A policy of increased tensions with North Korea guarantees the sustained support of the military industrial complex and the military. A policy of tensions will also contribute to silencing the voices of those in South Korea and Japan who would like to see a rapprochement instead of confrontation. Russia, for its part, may posture and position itself in opposition to such “imperialism”, but it also reaps very real benefits from this U.S. Policy.

Japan will be more likely to agree to Russia’s de-facto annexation of Japan’s northern territories (designated as South Kuril Islands by Russia) in exchange for Moscow “letting Tokyo in on lucrative development projects”. With Japan not being particularly interested in a full-scale war at its doorstep, it is more likely to try to appease both the U.S. and Russia.

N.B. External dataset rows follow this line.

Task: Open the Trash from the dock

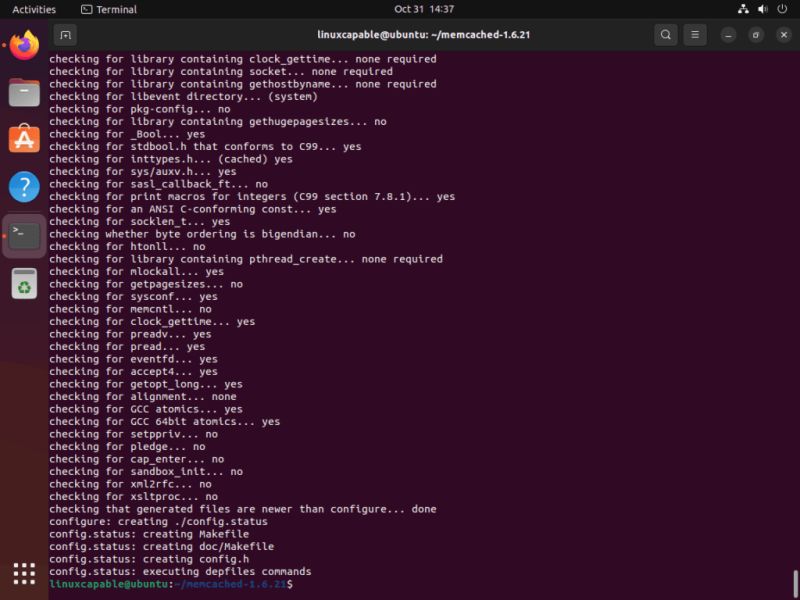Action: [x=23, y=283]
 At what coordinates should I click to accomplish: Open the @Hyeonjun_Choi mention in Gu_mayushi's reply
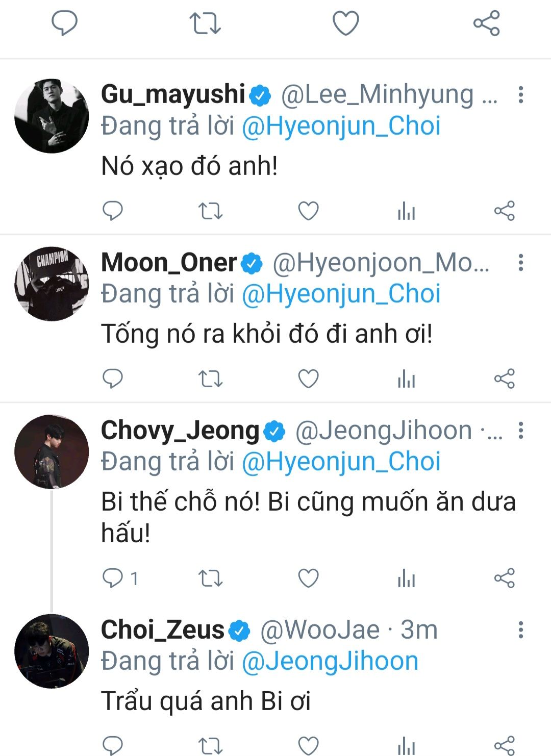point(341,127)
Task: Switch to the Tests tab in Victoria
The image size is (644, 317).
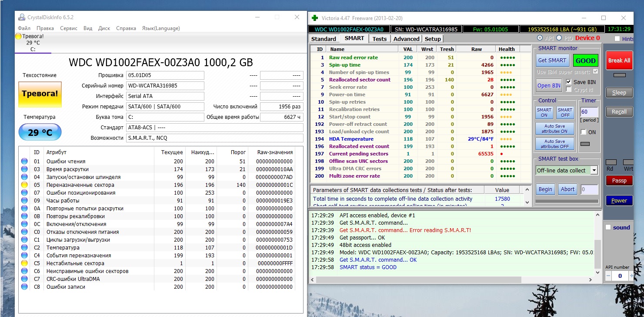Action: (379, 39)
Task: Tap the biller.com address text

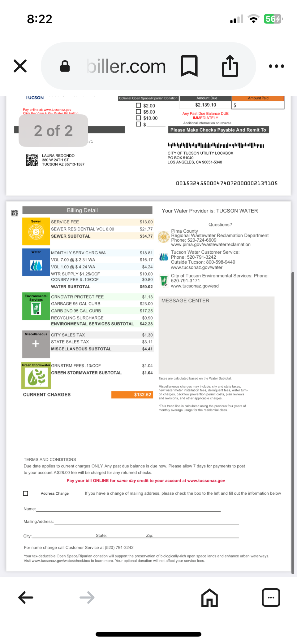Action: tap(126, 66)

Moreover, Moscow perceives a more isolated North Korea as a means to counterbalance China’s influence in the region. Beijing, being likely to use the United States as scapegoat, appears to be more than willing to go along with sanctions. Moscow will, halfheartedly go along as long as it eyes an opportunity to assert Moscow’s influence over Pyongyang while weakening China’s dominant role in the Pacific.

Moscow would also benefit from increased U.S. – Chinese tensions over territorial disputes in the South China Sea – everything that challenges Beijing’s dominant role in the Pacific goes as long as it does not pose a direct threat to Russia’s national security and helps cement its new sphere of interest at the cost of Beijing.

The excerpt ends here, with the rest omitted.